Caitlin Cronin

Personal information
- Born: 22 March 1995 (age 31) Brisbane
- Years active: 2014–present

Sport
- Sport: Rowing
- Club: Uni Queensland Boat Club

Achievements and titles
- National finals: Queen's Cup 2016–18,22 Austn Champion 4X 2021

Medal record
Women's rowing
Representing Australia
Olympic Games
| Bronze medal – third place | 2020 Tokyo | Quad scull |
U23 World Championships
| Silver medal – second place | 2017 Plovdiv | BW4X |

= Caitlin Cronin =

Australian rower (born 1995)

Caitlin Cronin (born 22 March 1995) is an Australian national representative rower. She is a national champion, won a silver medal at 2017 World U23 Championships and is an Olympian. She stroked the Australian women's quad scull at Tokyo 2021 to a bronze medal.

==Club and state rowing==
Raised in Queensland, Cronin's Australian club rowing has been from the Brisbane & GPS Rowing Club in Brisbane and the University of Queensland Boat Club.

Cronin made her first state representative appearance for Queensland in the 2014 youth eight which contested and won The Bicentennial Cup at that year's Interstate Regatta. In 2015 she again represented in the Queensland women's youth eight. She first made the Queensland women's senior eight in 2016 and rowed in those crews contesting the Queen's Cup at the Interstate Regattas in 2016, 2017, 2018 and 2022.
She stroked the 2018 Queensland crew. In 2021 she won the silver medal as the Queensland representative to race for the Nell Slatter Trophy - the women's single scull event at the Interstate Regatta.
In 2023 she again placed second as the Victorian entrant contesting the interstate single scull title.

Cronin contested U23 Australian national titles in all three sculling boat classes at the 2016 and 2017 Australian Rowing Championships. She won the U23 national championship in the quad in 2016 and in a double scull in 2017. She raced in the open class in UQBC colours from 2018 placing 2nd in the double-scull in both 2018 and 2021. In 2021 she won her first Australian senior national title in a composite quad with her Australian representative teammates Meredith, Hudson and Thompson.

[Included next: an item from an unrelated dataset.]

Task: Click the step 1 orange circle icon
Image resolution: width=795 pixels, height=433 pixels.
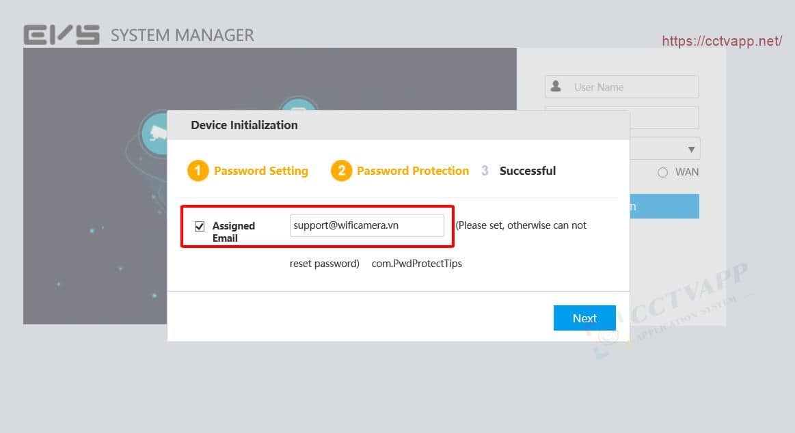Action: coord(198,171)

==International representative rowing==
Cronin made her Australian representative debut at the 2016 World Rowing U23 Championships in Rotterdam where she rowed in the Australian quad scull to a sixth-place finish.

In 2017 she was selected in the Australian senior quad scull with Rowena Meredith, Leah Saunders and Genevieve Horton and they won medals at two World Rowing Cups in Europe. With Harriet Hudson changed out for Saunders they were eligible to compete underage and raced to a silver medal at the World Rowing U23 Championships in Plovdiv, Bulgaria. Saunders came back into the crew for the 2017 World Rowing Championships in Sarasota, Florida. The young crew took on a tightly packed field in the final at Sarasota and were fourth at the halfway mark with Poland in the lead followed by The Netherlands. As the crews sprinted for the line, the Australian quad featuring three senior team debutantes other than Horton, dropped back and finished in sixth place.

Cronin and the quad stayed together into 2018 with Olympia Aldersey changed out for Saunders. At the 2018 World Rowing Cup II in Linz, they rowed to a bronze medal and then a sixth placing at the WRC III in Lucerne. At the 2018 World Rowing Championships in Plovdiv they finished in seventh place.

Cronin was out of the Australian quad in 2019 when they raced at World Cups and the World Championships and failed to qualify the boat for Tokyo. Before those delayed Tokyo Olympics at the final Olympic qualification regatta in Lucerne, Switzerland in May 2021 Cronin was back in the boat with Meredith, Harriet Hudson and Ria Thompson. They raced as Australian representative heavyweight quad, making a final attempt to qualify that boat. Victory in their heat and final saw them secure an Olympic berth. In Tokyo Cronin stroked the Australian quad. They placed fourth in their heat and then won the repechage to make the A final.
They were behind the lead for much of the race but winds had blown up before the event and some crews struggled with their bladework in the chop. The Australian quad kept their composure and excellent technique and managed a bronze medal finish on the line.

In March 2023 Cronin was again selected with Hudson, Thompson and Meredith as Australia's quad-scull for the 2023 international season. At the Rowing World Cup II in Varese, Italy they raced as Australia's W4X entrant. They made the B final and finished in overall eighth place. At 2023's RWC III in Lucerne, with Kathryn Rowan changed out for Ria Thompson, Cronin again raced in Australia's W4X. Again they finished 2nd in the B final for an overall eighth placing. At the 2023 World Rowing Championships in Belgrade Serbia, Cronin, Hudson, Rowan and Meredith were selected to race Australia's quad scull. They placed third in their heat and then 3rd in the A/B semi-final at which point they qualified an Australian W4X boat for the 2024 Paris Olympics. In the A final the quad finished fifth, giving them a fifth place world ranking from the regatta.